Overview of the Dodd-Frank Act and Rule 21F-17
The Dodd-Frank Act was signed into law on July 21st, 2010, following the 2007-2008 financial crisis in the U.S. The law affected consumer protection, trading restrictions, credit ratings, regulation of financial products, corporate governance and disclosure, and transparency. To enforce these regulations, the Dodd-Frank Act created two agencies: the Financial Stability Oversight Council and the Office of Financial Research. Overall, the Dodd-Frank Act prohibits specific predatory lending tactics and limits banks’ investments in private equity funds and hedge funds. Rule 21F-17, specifically, pertains to whistleblowers. Importantly, the rule removes barriers to an employee’s ability to disclose potential securities violations and prohibits retaliation against such whistleblowers.
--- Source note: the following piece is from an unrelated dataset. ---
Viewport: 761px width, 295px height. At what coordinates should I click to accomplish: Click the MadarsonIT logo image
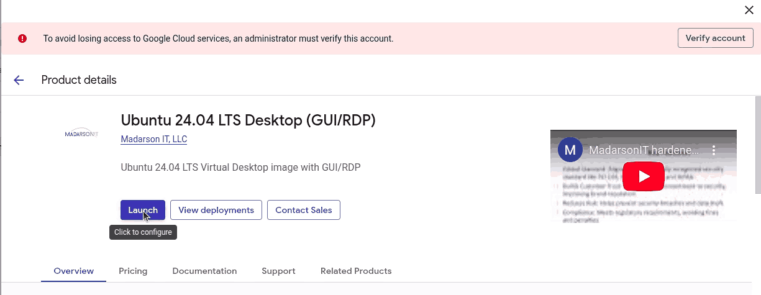click(81, 133)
Rule 21F-17 states the following:- No person may take any action to impede an individual from communicating directly with SEC staff about a possible securities law violation, including enforcing, or threatening to enforce, a confidentiality agreement (other than agreements related to the legal representation of a client permissible under the Dodd-Frank Act) with respect to such communications.
- If you are a director, officer, member, agent, or employee of an entity that has counsel, and you have initiated communication with the SEC relating to a possible securities law violation, the staff is authorized to communicate directly with you regarding the possible securities law violation without seeking the consent of the entity’s counsel.